MF: Eure Setliste ist mehr oder weniger mit den alten Klassikern gefüllt. Wie sinnvoll ist es da noch ein neues Werk zu kreieren? Da fehlt doch der Platz um das Neue zu präsentieren.

MD: Wir spielen zwei neue Lieder. Dabei versuchen wir immer einen guten Mix aus alten Klassikern und neuen Hits zusammenzustellen. Wir haben ein ganz junges Publikum und alte Jungs wie ich es bin (lacht). Insgesamt kommen an unsere Konzerte vier Generationen. Somit müssen wir für jede etwas spielen. Sehen wir, dass die Setliste funktioniert und die Balance stimmt, dann haben wir Einiges richtig gemacht. Dabei können wir nicht allzu viel verändern, sondern nur einen kleinen Teil.

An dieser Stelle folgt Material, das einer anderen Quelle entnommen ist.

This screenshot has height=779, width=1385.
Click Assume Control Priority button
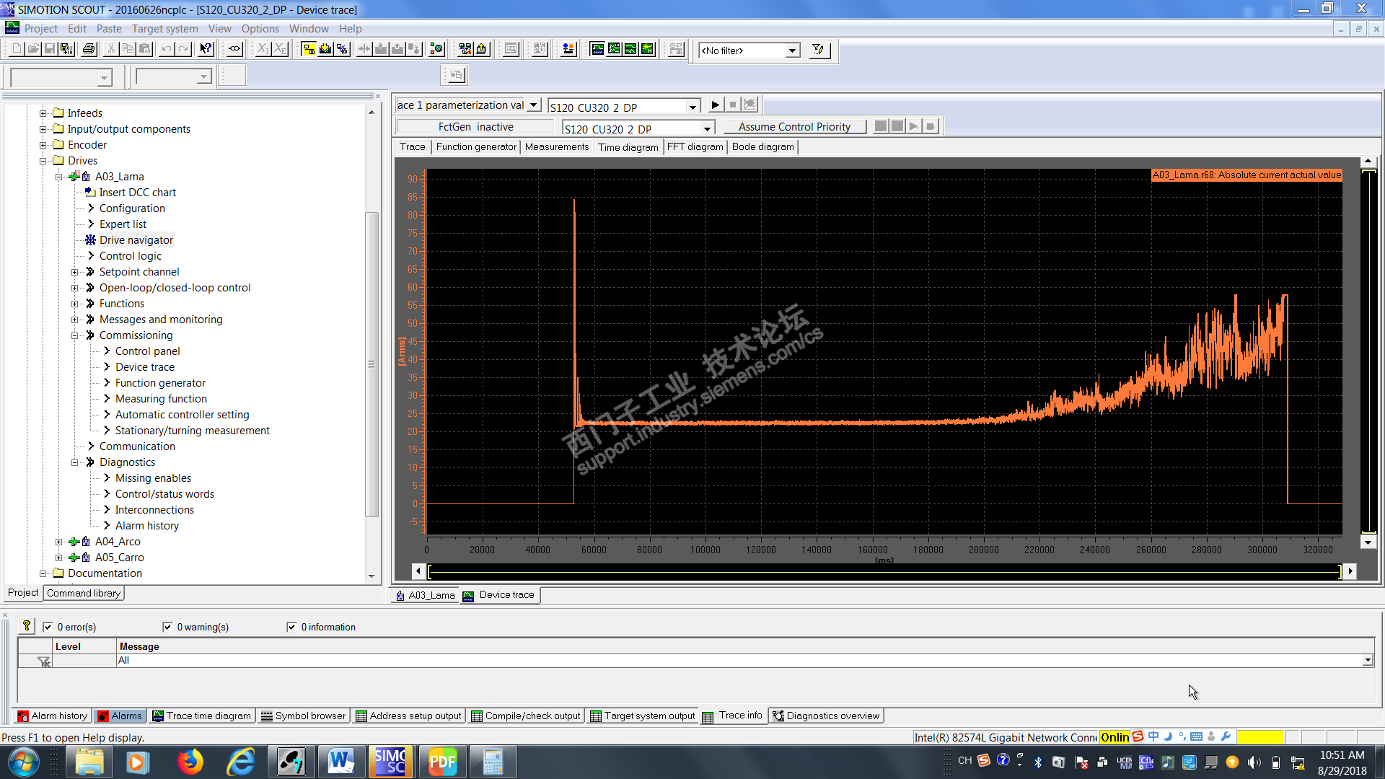pyautogui.click(x=794, y=127)
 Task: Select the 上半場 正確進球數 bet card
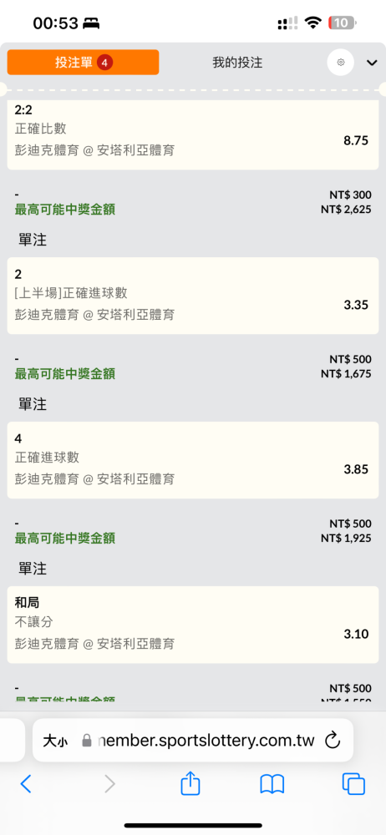pyautogui.click(x=193, y=296)
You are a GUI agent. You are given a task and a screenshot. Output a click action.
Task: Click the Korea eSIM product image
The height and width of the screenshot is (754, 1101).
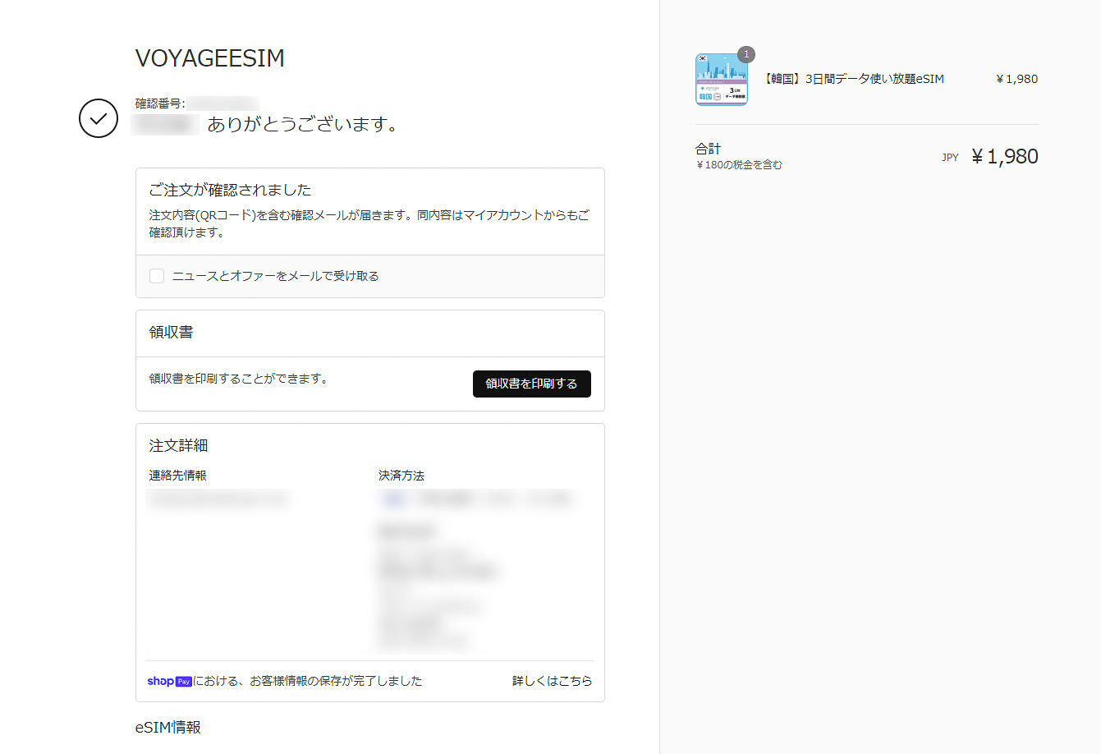721,79
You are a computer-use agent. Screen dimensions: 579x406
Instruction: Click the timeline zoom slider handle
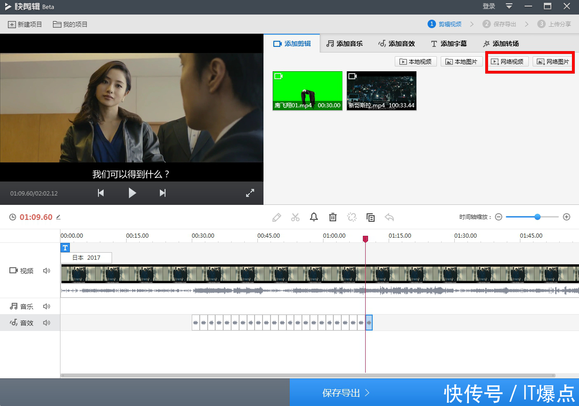click(x=537, y=217)
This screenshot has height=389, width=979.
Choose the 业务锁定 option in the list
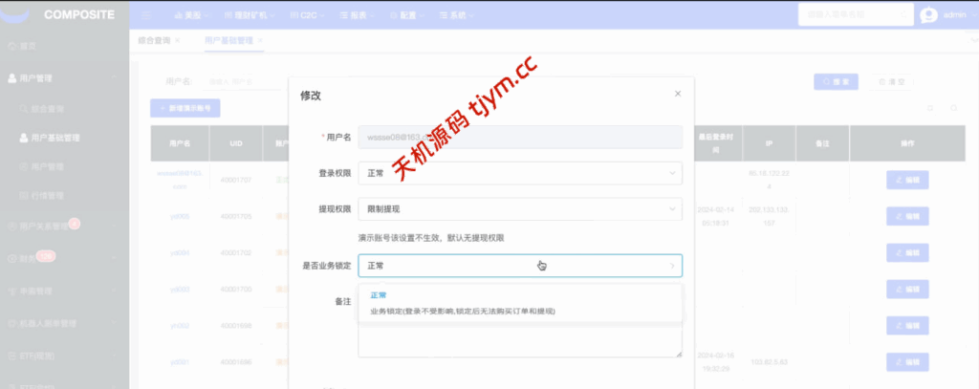click(463, 312)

MF: Wie schwierig ist es eine Setliste für die Tour...

MD: ...unglaublich schwierig! Wir haben zu viele Platten veröffentlicht (lacht)...

MF: ..dabei bleiben aber Lieder von «Overnight Sensation» oder «Sacrifice» auf der Strecke...

MD: ..ich verstehe dich, aber ich könnte viele andere Fragen und die vermissen nochmals andere Tracks. Sag mir dann, welche Lieder wir weglassen sollen. Keine? Hey, wir können keine sechs Stunden auf der Bühne stehen. Wir haben die Entscheidung getroffen eine gute Mischung zu treffen. Zu 99.99 % passte dies perfekt zu den Vorstellungen der Fans.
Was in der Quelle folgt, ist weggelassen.